Current Internet Protocol transport technology was not engineered to meet today’s massive demands. It requires the sending of a separate signal to each and every end-user, which can easily consume more bandwidth than is available. This congestion can cause serious problems, including systemic crashes, unpredictable service, security breaches, poor quality and speed, thereby endangering quality of service.
Existing solutions usually require operators to make excessive capital investments to expand their increasingly taxed capacity limits. These challenges make for a structure that is neither scalable nor reliable.
One-to-many with Viewcast Technology
Viewcast is based on patented software packaged to be the first platform that adds layers of security, reliability, and bi-directionality to legacy broadcast Internet transmissions.

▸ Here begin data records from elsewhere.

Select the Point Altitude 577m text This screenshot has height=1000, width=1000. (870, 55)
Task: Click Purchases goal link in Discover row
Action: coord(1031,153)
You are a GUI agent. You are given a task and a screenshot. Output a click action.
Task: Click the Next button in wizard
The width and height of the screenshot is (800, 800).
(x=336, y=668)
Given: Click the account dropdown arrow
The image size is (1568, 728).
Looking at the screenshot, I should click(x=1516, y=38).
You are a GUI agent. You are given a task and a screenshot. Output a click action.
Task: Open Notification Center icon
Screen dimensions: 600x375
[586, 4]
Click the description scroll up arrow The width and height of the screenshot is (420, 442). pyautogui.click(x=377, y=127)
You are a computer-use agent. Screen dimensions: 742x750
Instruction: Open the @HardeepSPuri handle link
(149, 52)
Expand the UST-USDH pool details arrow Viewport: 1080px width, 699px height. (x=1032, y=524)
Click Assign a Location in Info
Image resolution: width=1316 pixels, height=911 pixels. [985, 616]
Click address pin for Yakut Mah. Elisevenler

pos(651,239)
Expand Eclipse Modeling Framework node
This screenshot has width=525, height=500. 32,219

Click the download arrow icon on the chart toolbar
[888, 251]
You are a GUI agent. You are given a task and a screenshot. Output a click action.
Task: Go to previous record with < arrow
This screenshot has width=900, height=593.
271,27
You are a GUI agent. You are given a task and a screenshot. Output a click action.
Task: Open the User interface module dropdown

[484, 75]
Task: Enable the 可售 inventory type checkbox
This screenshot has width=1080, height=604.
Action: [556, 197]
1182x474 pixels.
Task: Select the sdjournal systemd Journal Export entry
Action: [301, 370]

Viewcast’s elegant solution is far less expensive to operate and exponentially more efficient to implement when compared to current streaming Internet television.
With Viewcast's technology, streaming large-scale distributions can be much more efficient over existing infrastructures. These factors allow Viewcast, and its partners, to simultaneously send one Internet signal to millions, at exponentially lower costs. We call this one-to-many. This performance is achieved while maintaining unsurpassed quality of service and accountability, which until now has been impossible.
The backbone of our product is a patented middleware software solution that creates a ubiquitous operating platform. This provides the long-anticipated delivery of live Internet transmissions to a mass global audience at 'old school' broadcast metrics. It's the golden age all over again, for Internet broadcasting. Of any sort.
Viewcast’s offers major advantages over current 'streaming' technology by allowing for the simultaneous sending of one Internet signal to millions of end-users, resulting in unprecedented bandwidth efficiency, at exponentially lower costs while facilitating mass scalability. Conversely, current Internet technology requires the sending of a separate signal to each and every end-user, which often consumes more bandwidth than is available. This is what we call one-to-one.